-------- EXERCISE INPUTS

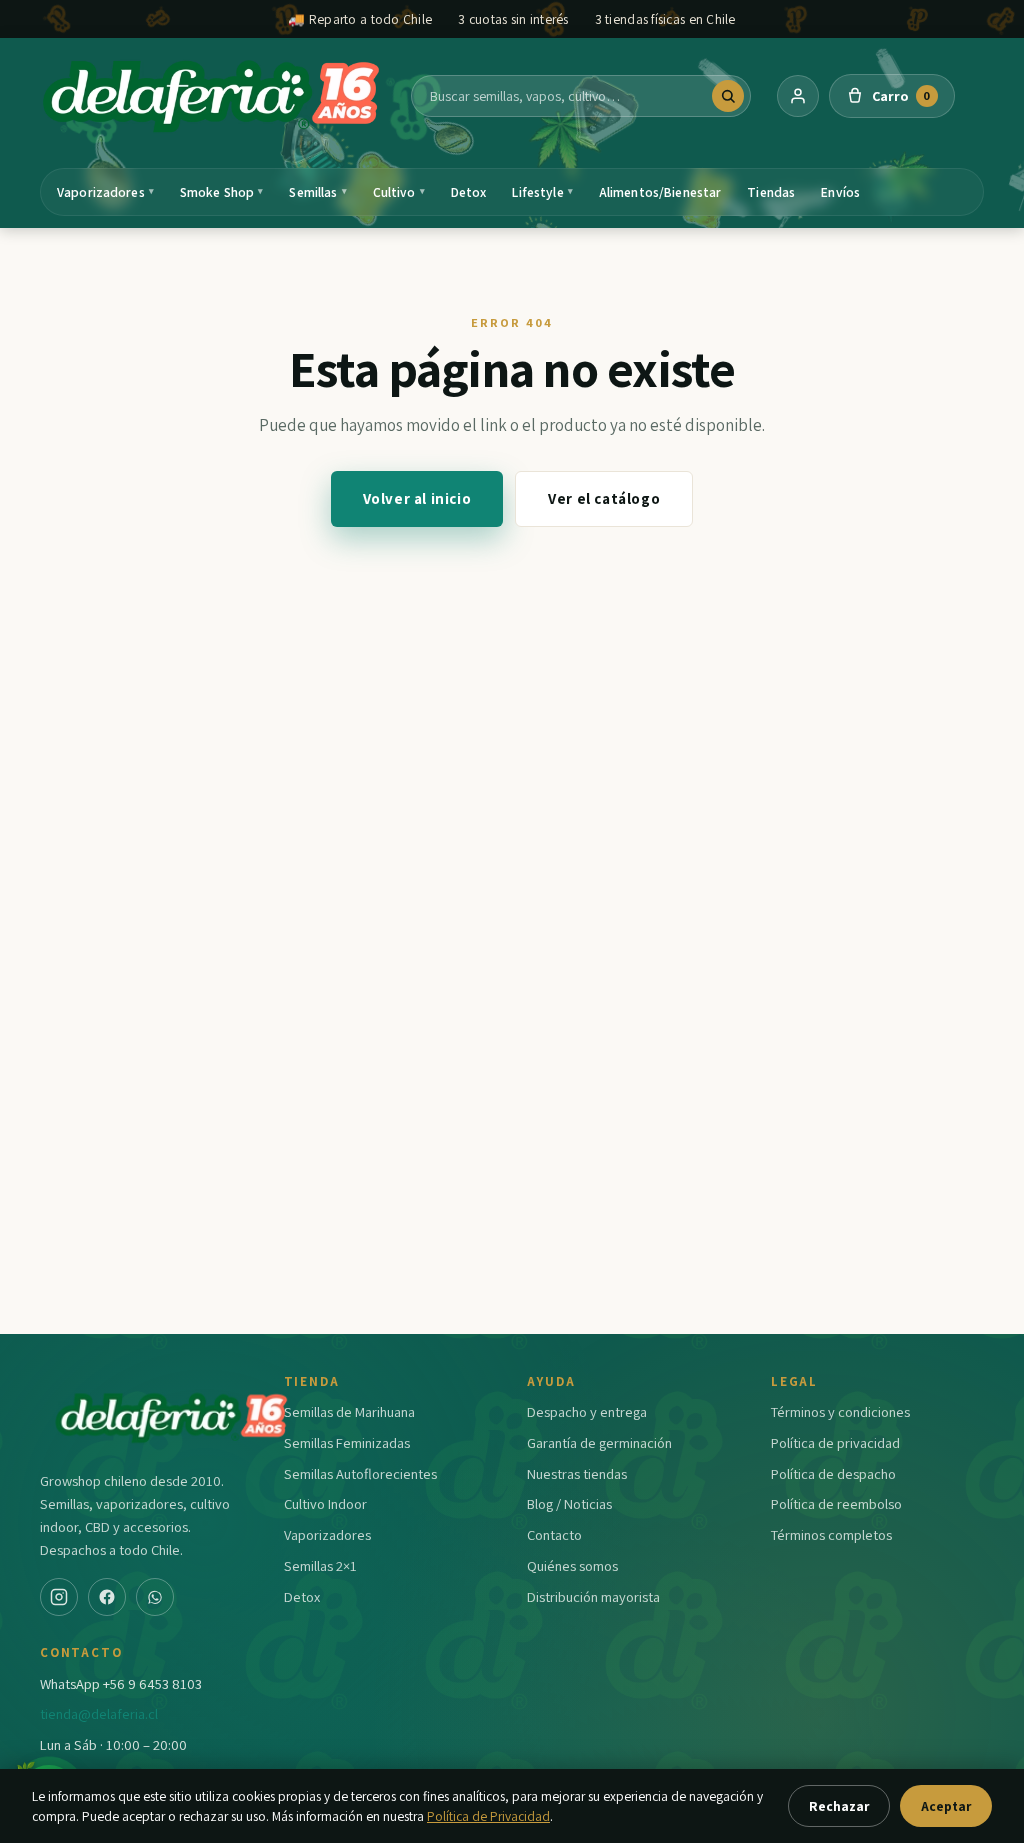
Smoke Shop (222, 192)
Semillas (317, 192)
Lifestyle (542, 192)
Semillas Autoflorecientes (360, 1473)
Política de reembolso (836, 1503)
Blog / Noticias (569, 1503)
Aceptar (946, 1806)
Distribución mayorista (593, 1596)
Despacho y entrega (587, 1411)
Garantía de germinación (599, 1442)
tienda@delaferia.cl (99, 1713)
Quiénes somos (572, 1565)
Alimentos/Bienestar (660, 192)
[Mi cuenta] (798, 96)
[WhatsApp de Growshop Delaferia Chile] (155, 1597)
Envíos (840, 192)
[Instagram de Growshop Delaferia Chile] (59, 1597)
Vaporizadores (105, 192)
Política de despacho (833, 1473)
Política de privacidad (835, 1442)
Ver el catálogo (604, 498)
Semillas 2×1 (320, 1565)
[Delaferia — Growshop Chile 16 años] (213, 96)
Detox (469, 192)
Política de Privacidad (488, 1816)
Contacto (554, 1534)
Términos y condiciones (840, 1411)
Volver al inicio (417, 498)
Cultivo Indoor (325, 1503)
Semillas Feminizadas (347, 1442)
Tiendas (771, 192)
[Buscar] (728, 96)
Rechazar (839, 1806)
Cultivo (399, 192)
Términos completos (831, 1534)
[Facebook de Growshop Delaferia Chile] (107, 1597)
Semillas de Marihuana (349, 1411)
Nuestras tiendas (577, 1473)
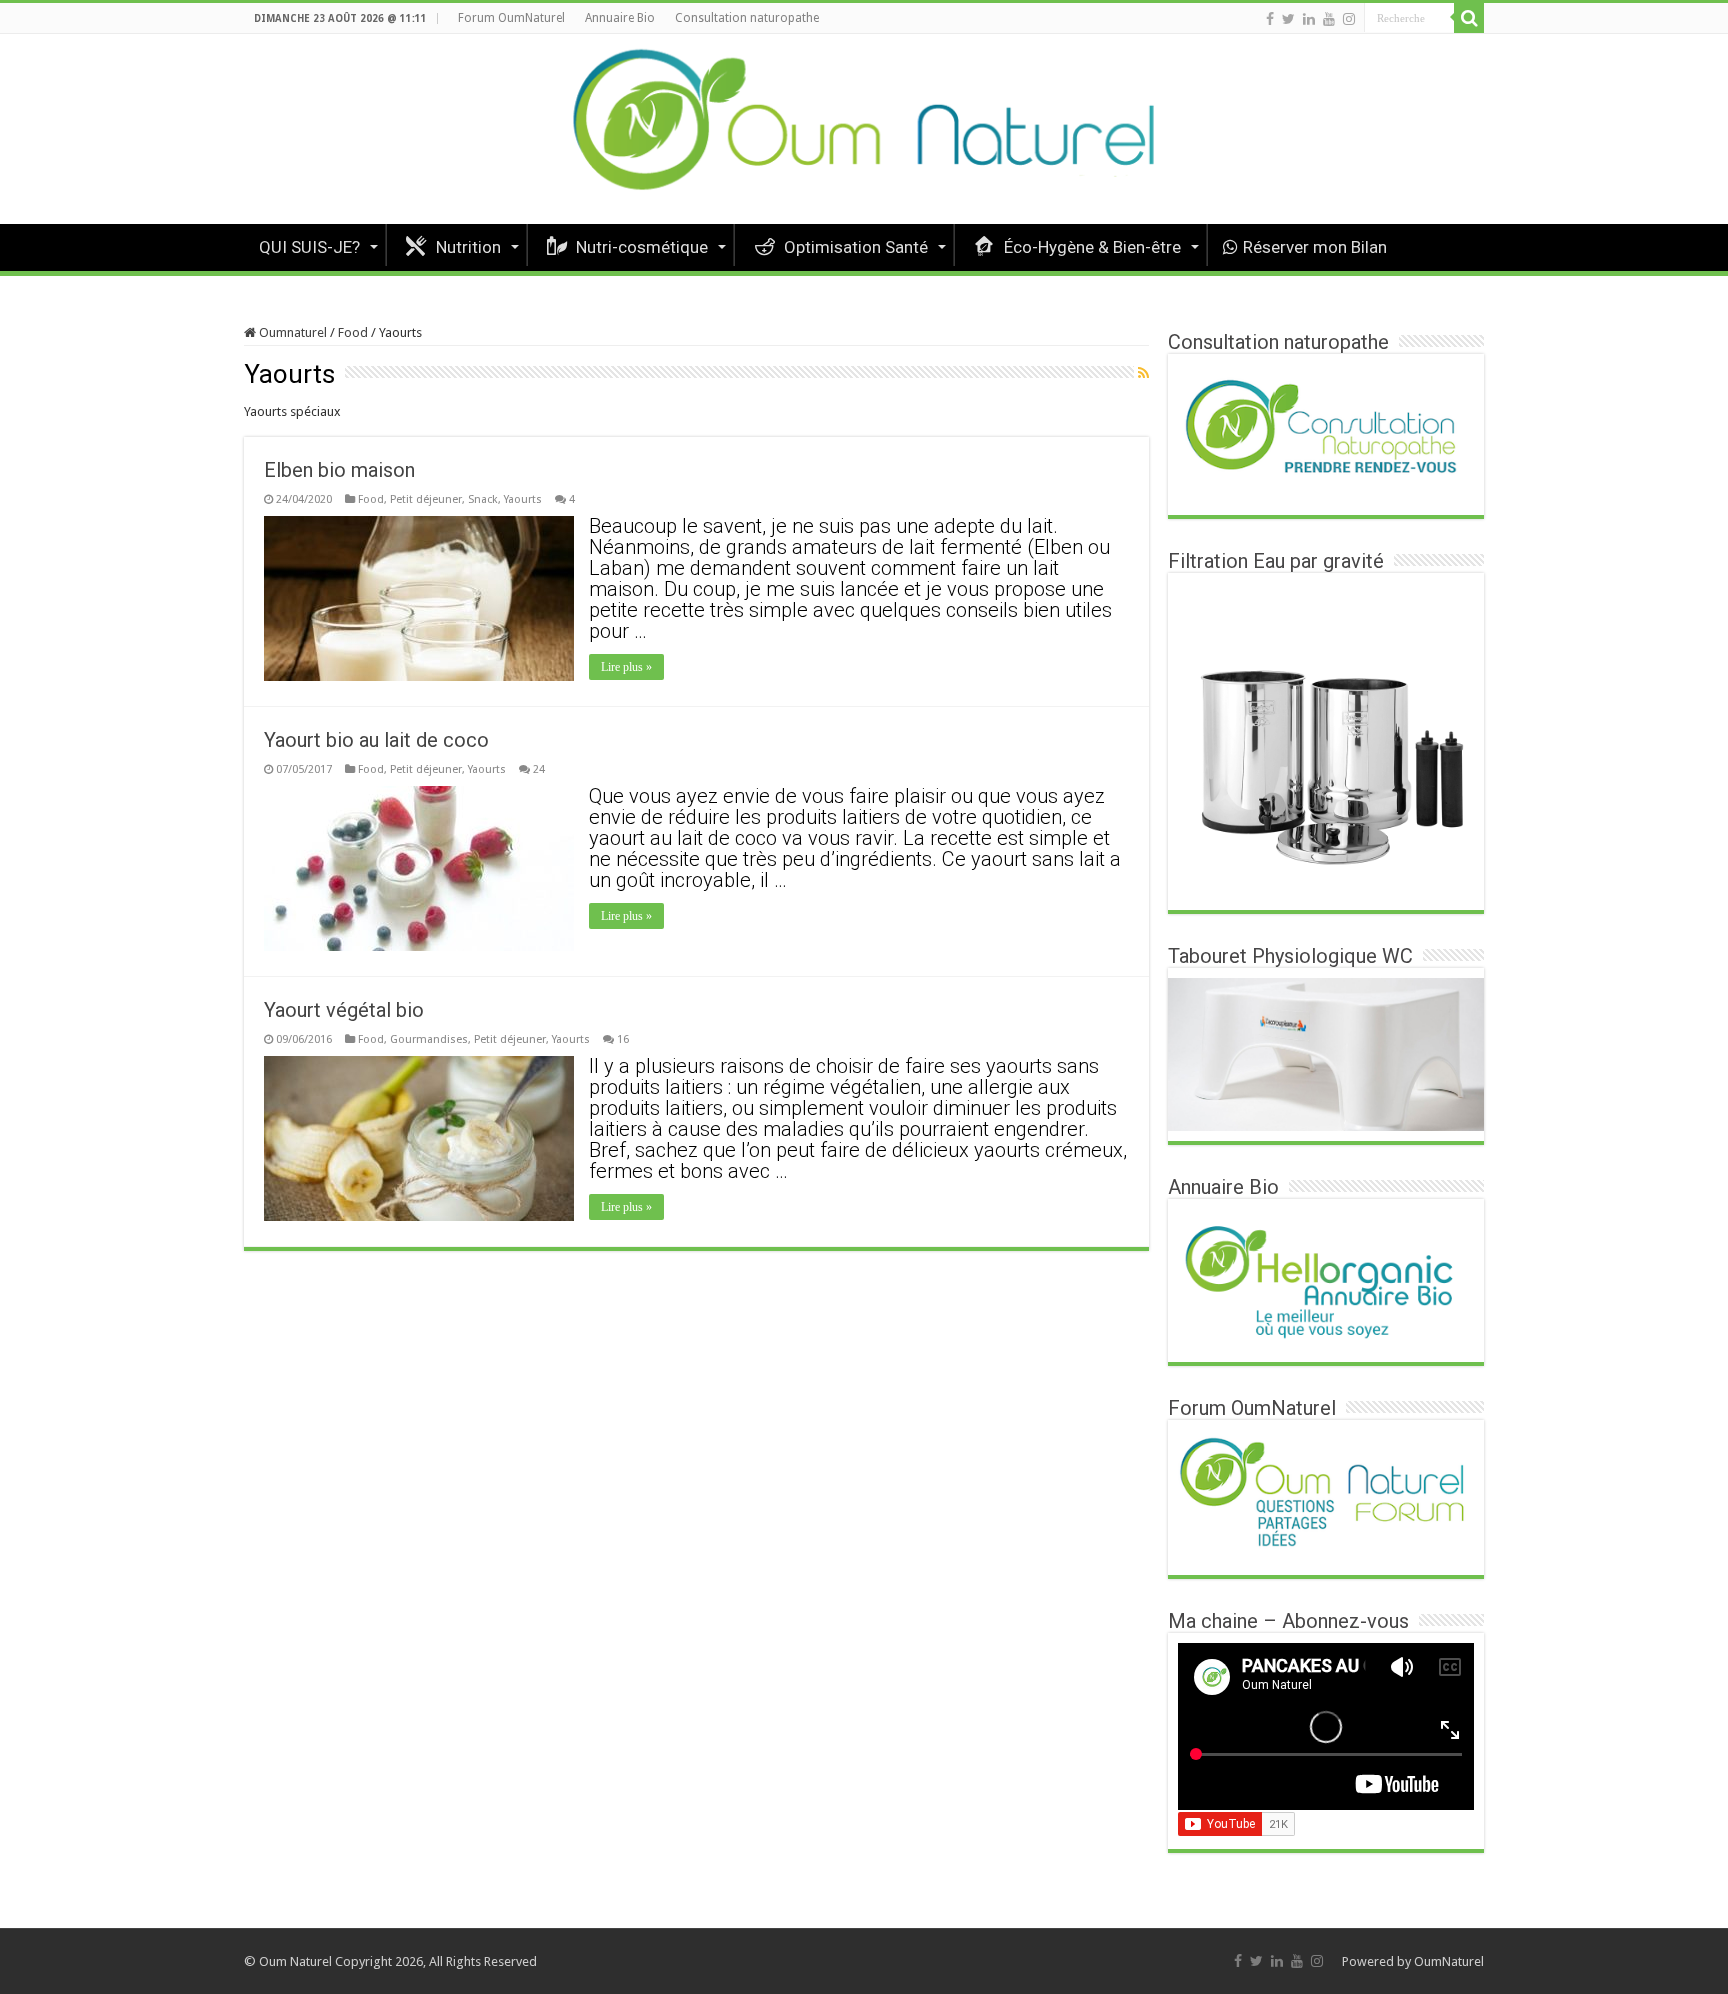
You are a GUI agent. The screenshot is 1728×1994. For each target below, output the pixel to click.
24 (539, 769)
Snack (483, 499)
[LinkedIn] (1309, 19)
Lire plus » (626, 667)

----------------

WHAT THE TASK ASKS: From the first line of the entries above down to the line holding "Términos y condiciones (840, 1411)", quote each line exactly and nothing else, skipping pictures.

ANSWER TO THIS EXERCISE:
Smoke Shop (222, 192)
Semillas (317, 192)
Lifestyle (542, 192)
Semillas Autoflorecientes (360, 1473)
Política de reembolso (836, 1503)
Blog / Noticias (569, 1503)
Aceptar (946, 1806)
Distribución mayorista (593, 1596)
Despacho y entrega (587, 1411)
Garantía de germinación (599, 1442)
tienda@delaferia.cl (99, 1713)
Quiénes somos (572, 1565)
Alimentos/Bienestar (660, 192)
[Mi cuenta] (798, 96)
[WhatsApp de Growshop Delaferia Chile] (155, 1597)
Envíos (840, 192)
[Instagram de Growshop Delaferia Chile] (59, 1597)
Vaporizadores (105, 192)
Política de despacho (833, 1473)
Política de privacidad (835, 1442)
Ver el catálogo (604, 498)
Semillas 2×1 (320, 1565)
[Delaferia — Growshop Chile 16 años] (213, 96)
Detox (469, 192)
Política de Privacidad (488, 1816)
Contacto (554, 1534)
Términos y condiciones (840, 1411)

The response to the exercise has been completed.